**Aim**
Rewrite the rows below, swapping "GUI agent" for "interface agent" and keeping everything else the same.

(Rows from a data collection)
BEGIN
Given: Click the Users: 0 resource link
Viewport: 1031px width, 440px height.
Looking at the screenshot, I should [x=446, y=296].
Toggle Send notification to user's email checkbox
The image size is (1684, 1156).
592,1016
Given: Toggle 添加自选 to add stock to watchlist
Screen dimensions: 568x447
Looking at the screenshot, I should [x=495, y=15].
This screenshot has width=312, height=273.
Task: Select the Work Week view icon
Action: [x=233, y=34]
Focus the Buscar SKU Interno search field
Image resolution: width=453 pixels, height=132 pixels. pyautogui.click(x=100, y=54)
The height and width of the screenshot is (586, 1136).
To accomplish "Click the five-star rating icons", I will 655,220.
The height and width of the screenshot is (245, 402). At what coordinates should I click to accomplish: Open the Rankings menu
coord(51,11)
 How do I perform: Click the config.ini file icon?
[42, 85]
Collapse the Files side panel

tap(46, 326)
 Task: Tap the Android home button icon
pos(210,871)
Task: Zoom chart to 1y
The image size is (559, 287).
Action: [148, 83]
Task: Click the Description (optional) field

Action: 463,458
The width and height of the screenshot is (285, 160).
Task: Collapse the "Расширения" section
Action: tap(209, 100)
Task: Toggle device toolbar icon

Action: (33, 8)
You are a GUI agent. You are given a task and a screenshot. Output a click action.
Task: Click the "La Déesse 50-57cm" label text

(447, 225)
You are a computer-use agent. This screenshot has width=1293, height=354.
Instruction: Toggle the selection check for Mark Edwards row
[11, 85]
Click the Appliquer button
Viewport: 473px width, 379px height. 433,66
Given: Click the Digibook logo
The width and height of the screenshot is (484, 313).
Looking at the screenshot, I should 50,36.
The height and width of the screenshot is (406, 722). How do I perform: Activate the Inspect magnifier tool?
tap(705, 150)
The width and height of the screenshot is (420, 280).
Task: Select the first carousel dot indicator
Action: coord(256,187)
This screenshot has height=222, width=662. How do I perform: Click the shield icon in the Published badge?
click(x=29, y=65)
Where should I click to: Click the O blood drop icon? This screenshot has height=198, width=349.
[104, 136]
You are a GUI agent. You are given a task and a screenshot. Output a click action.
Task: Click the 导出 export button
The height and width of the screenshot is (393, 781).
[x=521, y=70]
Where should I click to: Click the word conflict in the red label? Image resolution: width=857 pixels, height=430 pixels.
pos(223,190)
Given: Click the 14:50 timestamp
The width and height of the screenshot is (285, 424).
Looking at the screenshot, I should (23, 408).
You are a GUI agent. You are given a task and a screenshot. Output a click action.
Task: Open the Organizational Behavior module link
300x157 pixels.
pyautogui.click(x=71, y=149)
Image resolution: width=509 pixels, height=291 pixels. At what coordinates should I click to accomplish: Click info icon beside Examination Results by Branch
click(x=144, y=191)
END
**Expected answer**
Given: Click the Users: 0 resource link
Viewport: 1031px width, 440px height.
Looking at the screenshot, I should [x=446, y=296].
Toggle Send notification to user's email checkbox
The image size is (1684, 1156).
592,1016
Given: Toggle 添加自选 to add stock to watchlist
Screen dimensions: 568x447
Looking at the screenshot, I should [x=495, y=15].
This screenshot has width=312, height=273.
Task: Select the Work Week view icon
Action: [x=233, y=34]
Focus the Buscar SKU Interno search field
Image resolution: width=453 pixels, height=132 pixels. pyautogui.click(x=100, y=54)
The height and width of the screenshot is (586, 1136).
To accomplish "Click the five-star rating icons", I will 655,220.
The height and width of the screenshot is (245, 402). At what coordinates should I click to accomplish: Open the Rankings menu
coord(51,11)
 How do I perform: Click the config.ini file icon?
[42, 85]
Collapse the Files side panel

tap(46, 326)
 Task: Tap the Android home button icon
pos(210,871)
Task: Zoom chart to 1y
The image size is (559, 287).
Action: [148, 83]
Task: Click the Description (optional) field

Action: 463,458
The width and height of the screenshot is (285, 160).
Task: Collapse the "Расширения" section
Action: tap(209, 100)
Task: Toggle device toolbar icon

Action: (33, 8)
You are a interface agent. You are given a task and a screenshot. Output a click action.
Task: Click the "La Déesse 50-57cm" label text

(447, 225)
You are a computer-use agent. This screenshot has width=1293, height=354.
Instruction: Toggle the selection check for Mark Edwards row
[11, 85]
Click the Appliquer button
Viewport: 473px width, 379px height. 433,66
Given: Click the Digibook logo
The width and height of the screenshot is (484, 313).
Looking at the screenshot, I should 50,36.
The height and width of the screenshot is (406, 722). How do I perform: Activate the Inspect magnifier tool?
tap(705, 150)
The width and height of the screenshot is (420, 280).
Task: Select the first carousel dot indicator
Action: coord(256,187)
This screenshot has height=222, width=662. How do I perform: Click the shield icon in the Published badge?
click(x=29, y=65)
Where should I click to: Click the O blood drop icon? This screenshot has height=198, width=349.
[104, 136]
You are a interface agent. You are given a task and a screenshot. Output a click action.
Task: Click the 导出 export button
The height and width of the screenshot is (393, 781).
[x=521, y=70]
Where should I click to: Click the word conflict in the red label? Image resolution: width=857 pixels, height=430 pixels.
pos(223,190)
Given: Click the 14:50 timestamp
The width and height of the screenshot is (285, 424).
Looking at the screenshot, I should (23, 408).
You are a interface agent. You are given a task and a screenshot. Output a click action.
Task: Open the Organizational Behavior module link
300x157 pixels.
pyautogui.click(x=71, y=149)
Image resolution: width=509 pixels, height=291 pixels. At what coordinates should I click to accomplish: Click info icon beside Examination Results by Branch
click(x=144, y=191)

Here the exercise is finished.